Instrucciones de la tarea -
Retoma el texto sobre el libro dedicado a Armando Manzanero y continúalo a partir de su última oración.

Fragmento mostrado -
★ ★ ★ ★ ★
Y es que, en una primera instancia, tuve el temor de que la obra fuese irremediablemente complaciente con la figura del Armando Manzanero mediático, en detrimento del hombre de carne y hueso.
Enrique Martín pudo superar con una gran elegancia ese escollo y, en ese sentido, la obra no está solamente muy bien documentada, sino también muy bien concebida como testimonio riguroso de la vida, la obra y el perfil humano de un artista que no solamente se diluye en su dimensión mediática (siempre manipulada y manipulable), sino que también tiene virtudes, defectos, frustraciones, gustos, aversiones, filias, fobias, preferencias políticas y todo aquello que lo humaniza y lo pone a la altura de su tiempo y de sus circunstancias.
Otro aspecto que me entusiasmó del libro se refiere a que en él las anécdotas tienen funciones narratológicas muy precisas y no constituyen el centro siempre ramplón y hasta tramposo (porque detrás de ellas se esconde usualmente la falta de rigor historiográfico) de un trabajo de este corte; en la obra, las referencias anecdóticas colorean o matizan lo fundamental y eso se agradece porque uno termina disfrutando la pulpa y no los bagazos del asunto.
★ ★ ★ ★ ★
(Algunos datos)
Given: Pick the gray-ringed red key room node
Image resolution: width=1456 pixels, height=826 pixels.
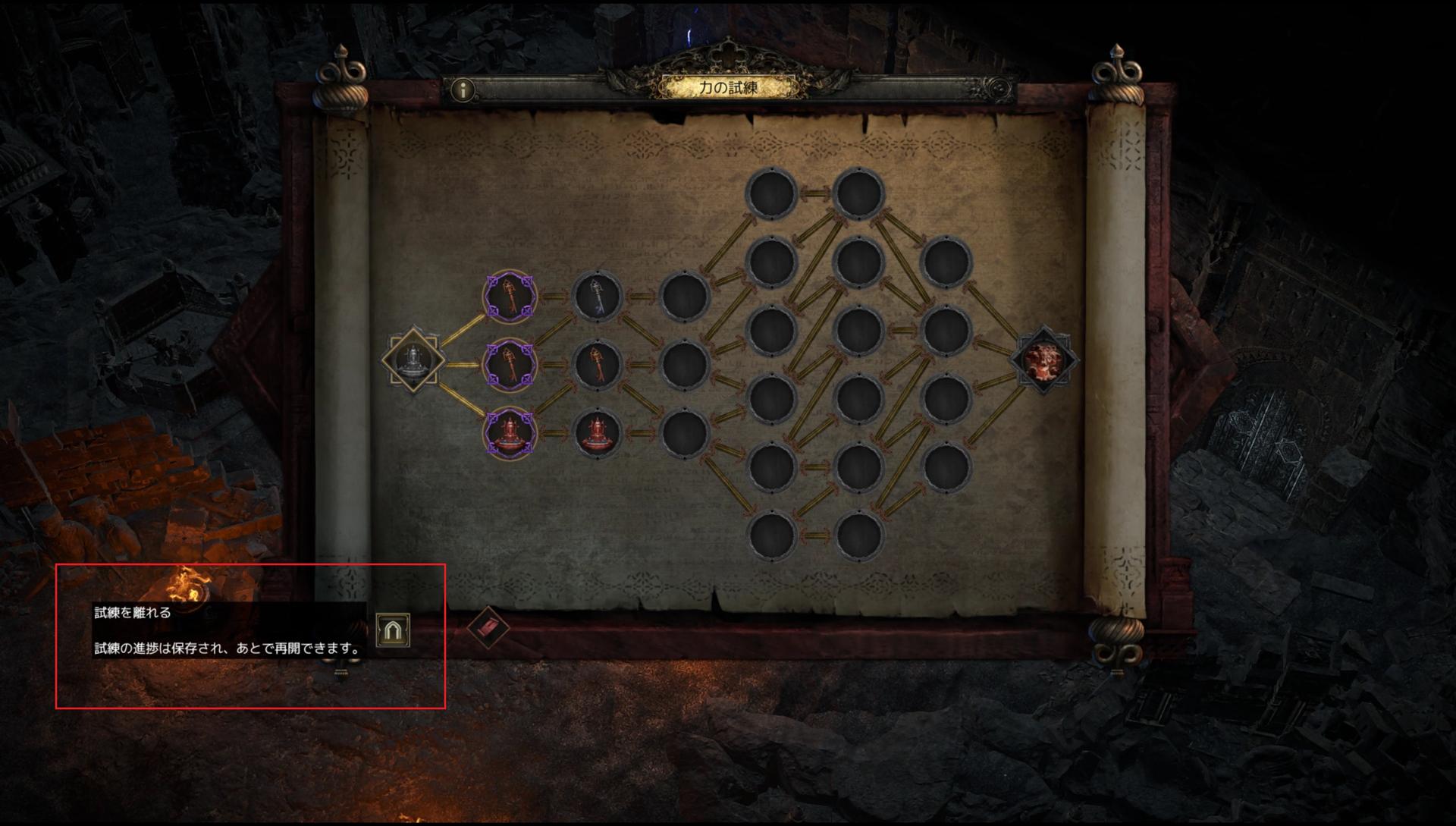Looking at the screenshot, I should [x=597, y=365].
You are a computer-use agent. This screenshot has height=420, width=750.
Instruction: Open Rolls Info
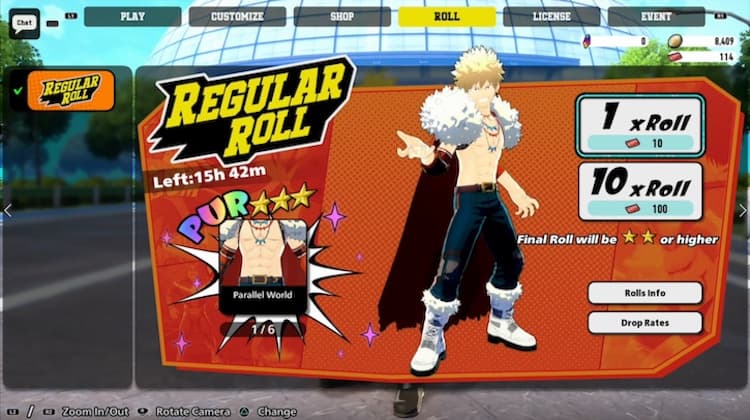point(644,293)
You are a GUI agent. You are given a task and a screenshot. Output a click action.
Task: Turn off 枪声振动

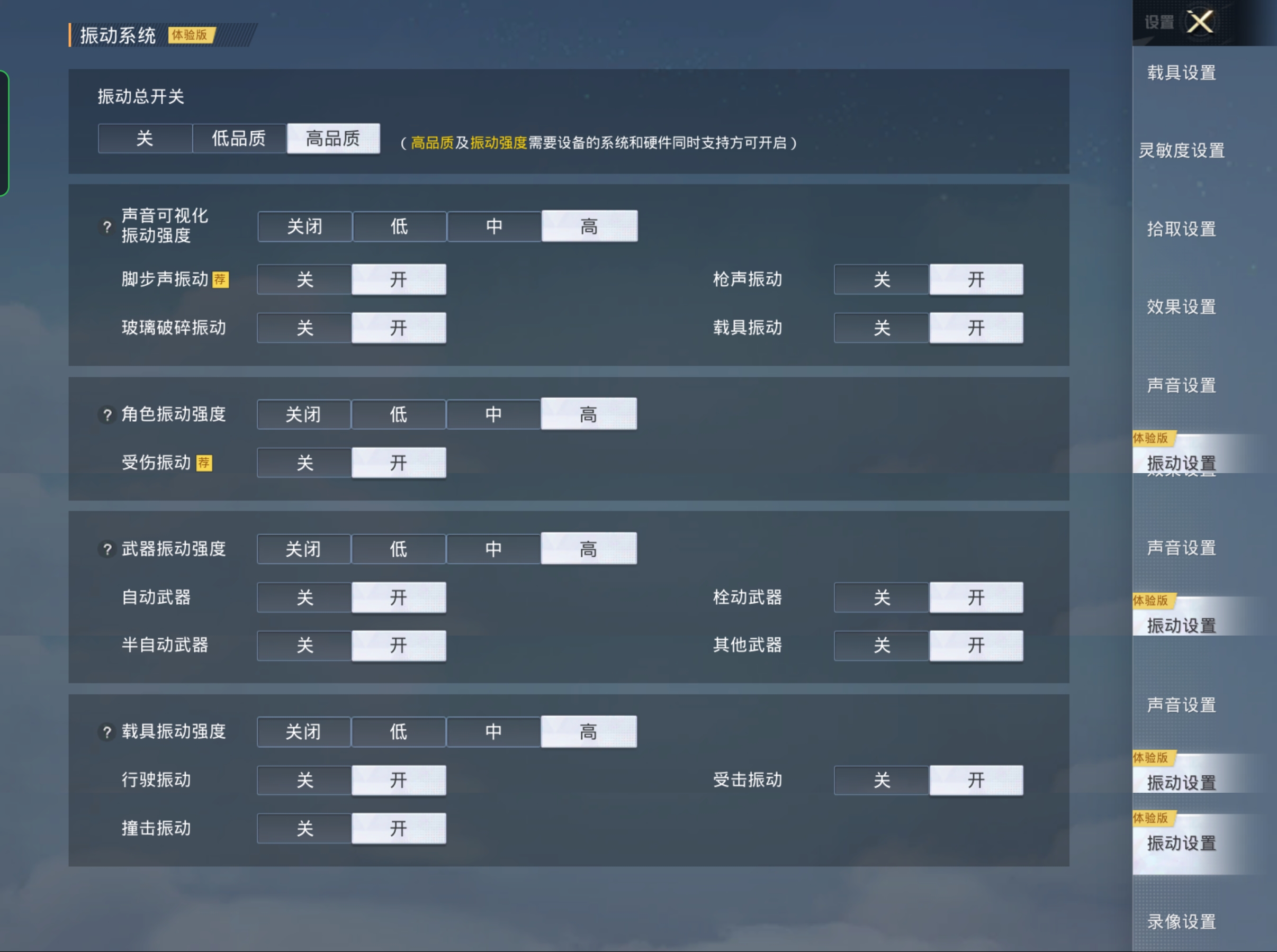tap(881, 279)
★ ★ ★ ★ ★
Resultado del ejercicio -
Así, sin afán de caer en el simplismo o en la complacencia que a veces devienen del afecto (Enrique Martín es un amigo de mi más alta estima), es necesario destacar que el libro no se cierra sobre sí mismo y deja lugar para trabajar diversas posibilidades en torno a la obra y la figura de Armando Manzanero, prefigurando los antojos y los senderos posibles para indagar aspectos musicológicos que a veces me inquietan y que mi escasa cultura musical no puede resolver: Manzanero y el jazz, por ejemplo, o Manzanero y el bossa nova, lo mismo que algunos referentes literarios que se dejan ver en las letras de sus canciones, lo cual podría derivar también en la reconstrucción más fina de los perfiles estéticos, ideológicos y emocionales del artista.
Finalmente, me parece un acierto que en el libro se hayan incluido entrevistas, crónicas, cartas, documentos autógrafos y fotografías inéditas del compositor, donde queda bien trazado el perfil humano del yucateco.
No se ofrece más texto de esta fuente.